Now, with opposition widespread, it is anything but. Sapporo has so far refused to hold a referendum on the issue, but it may have the next best thing on April 9, when the mayor, Mr. Akimoto, comes up for re-election.

Kaoru Takano, a former city official who opposes Sapporo’s bid, is running for the post, hoping to make his candidacy a proxy vote on the Games, which he believes will cost the city time and money better spent elsewhere.

While supporters of Sapporo’s bid have played down concerns about a ballooning bill, Mr. Takano points to the massive budget overruns that are nearly synonymous with Olympic events: Tokyo’s Games came in at nearly double the initial estimates.
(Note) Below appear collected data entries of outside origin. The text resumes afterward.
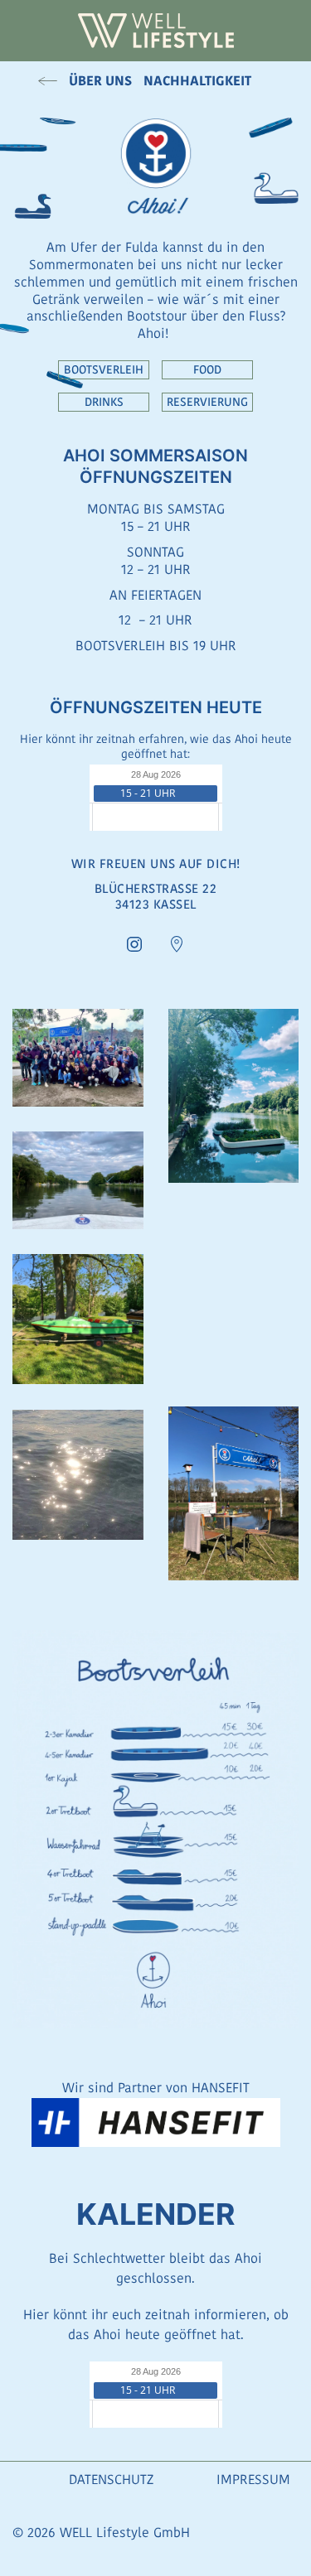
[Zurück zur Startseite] (156, 30)
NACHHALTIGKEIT (197, 80)
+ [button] (78, 1057)
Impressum (253, 2479)
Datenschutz (111, 2479)
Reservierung (207, 401)
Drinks (104, 401)
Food (207, 369)
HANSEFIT (221, 2087)
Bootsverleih (103, 369)
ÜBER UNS (100, 80)
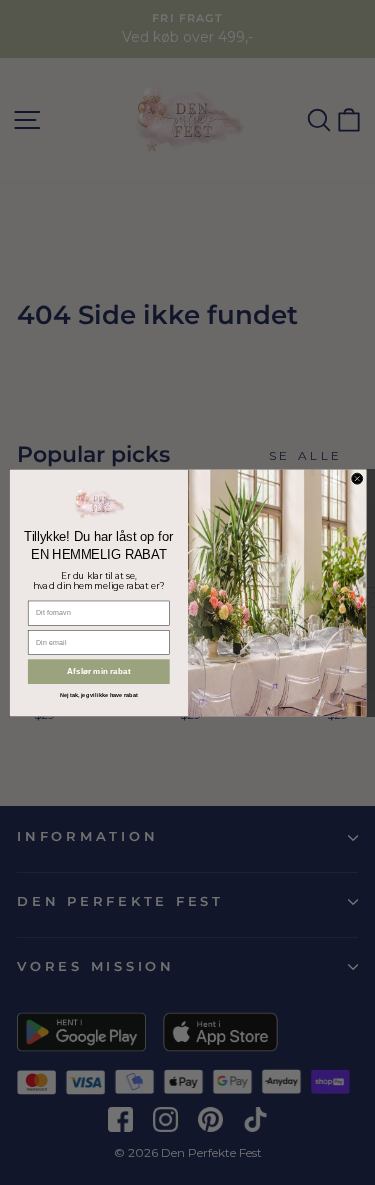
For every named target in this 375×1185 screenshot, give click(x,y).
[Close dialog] (356, 478)
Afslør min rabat (98, 671)
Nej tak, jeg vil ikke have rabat (98, 695)
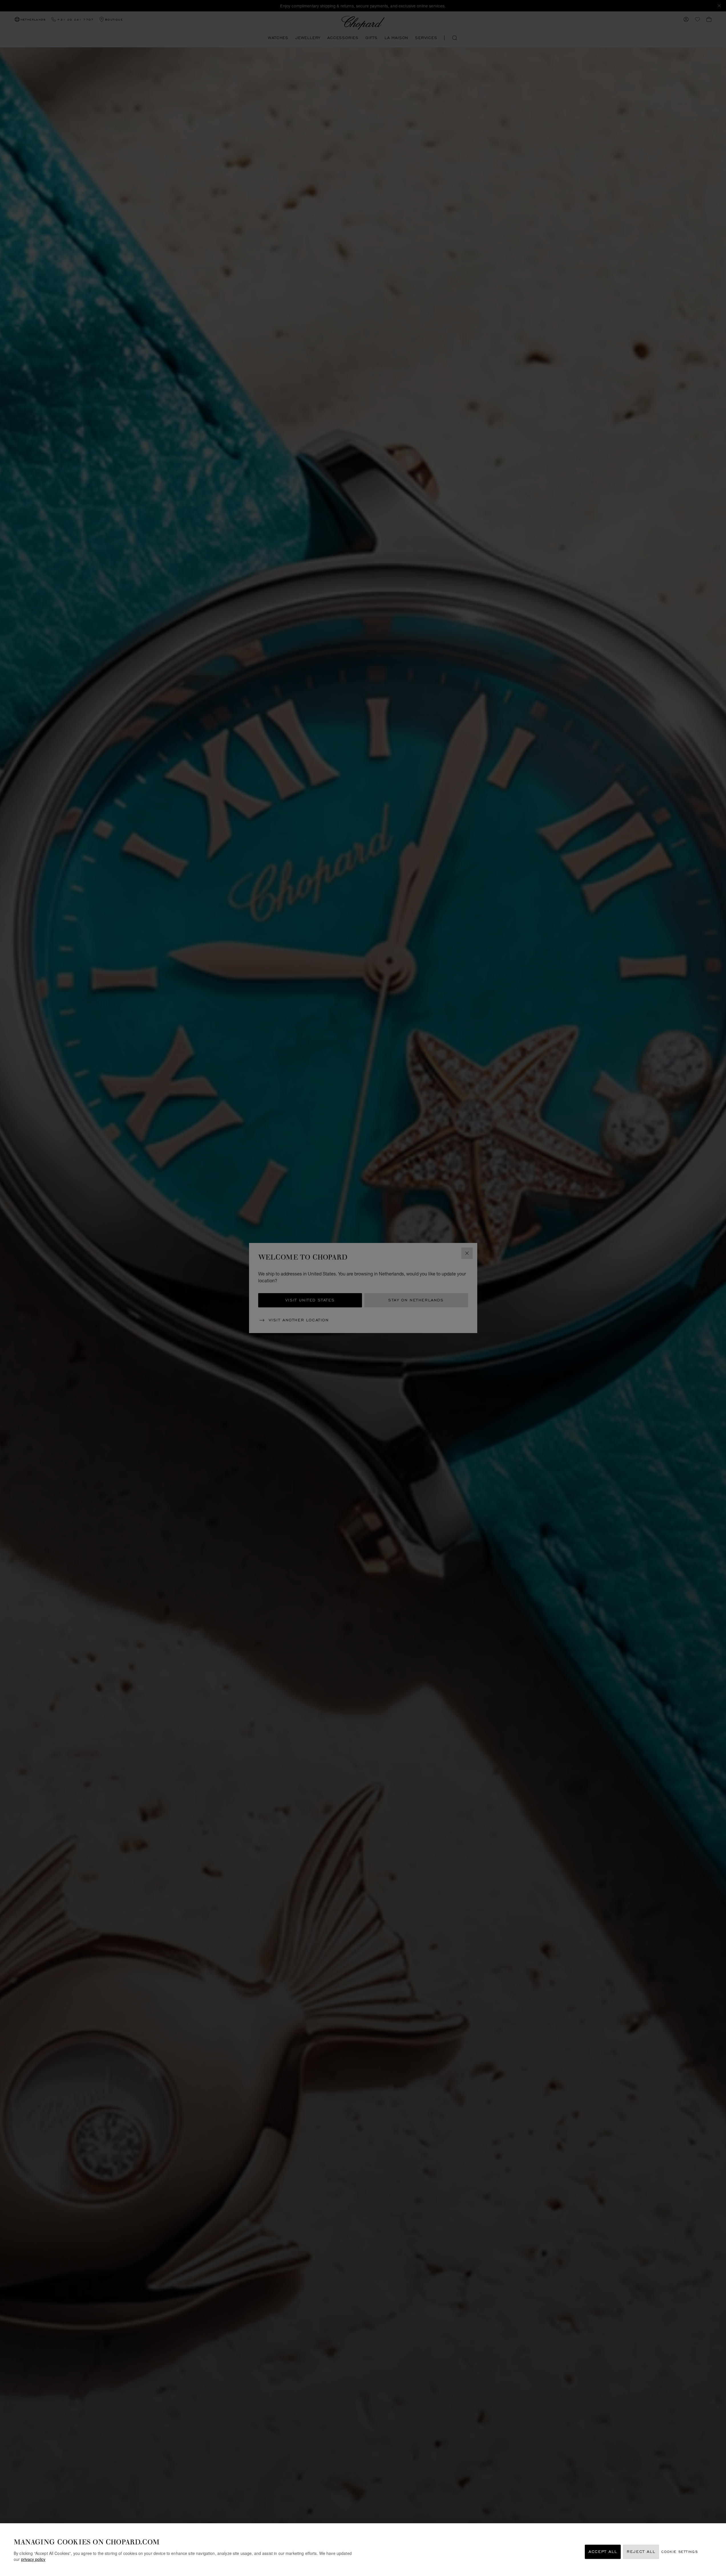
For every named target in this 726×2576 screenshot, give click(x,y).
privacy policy (33, 2559)
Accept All (603, 2551)
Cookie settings (679, 2552)
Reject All (641, 2551)
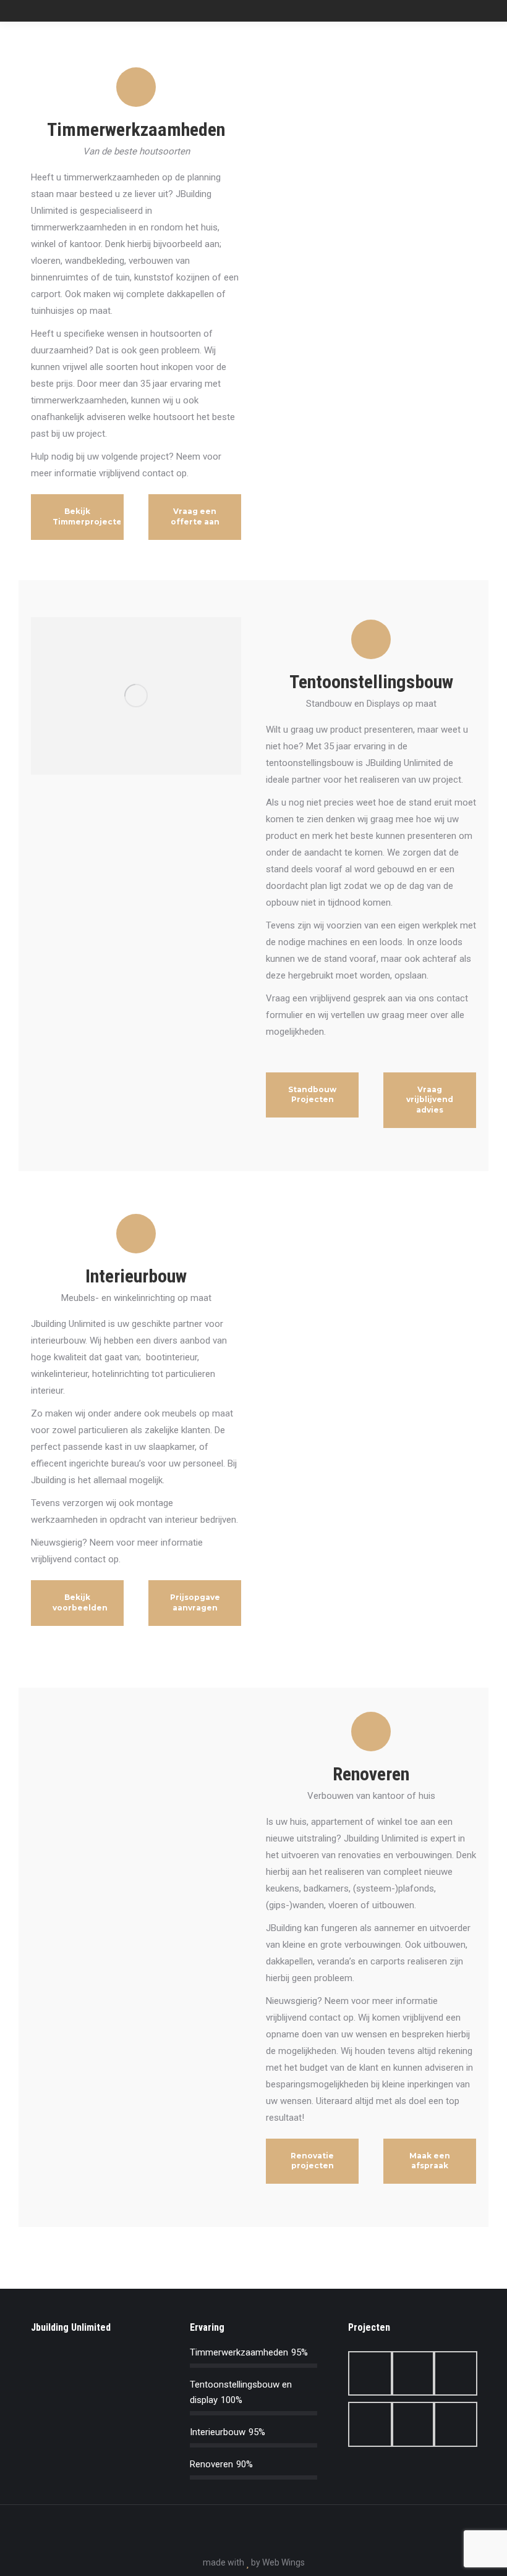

Mr. Takano recognizes that he has little prospect of winning, but hopes to attract enough votes to show that the city is definitively against the Games, he said in an interview.

Even if Sapporo’s 2030 bid collapses, it will remain a tempting Olympic candidate as the I.O.C. emphasizes making the Games more environmentally and economically sustainable. A 2022 study projecting the impact of climate change on the Winter Olympics’ future said that, by midcentury, Sapporo may be one of the last former hosts in Asia capable of reliably holding the Games without resorting to artificial snow.

But for that to happen, Sapporo is going to have to repair the damage done by the Tokyo scandal, said Ryuichi Kasuga, a sports consultant who worked on the 1998 Nagano Olympics.

“They need to demonstrate that they can make a bid and hold an Olympics properly,” he said. “Otherwise, Japan’s Olympics movement is over.”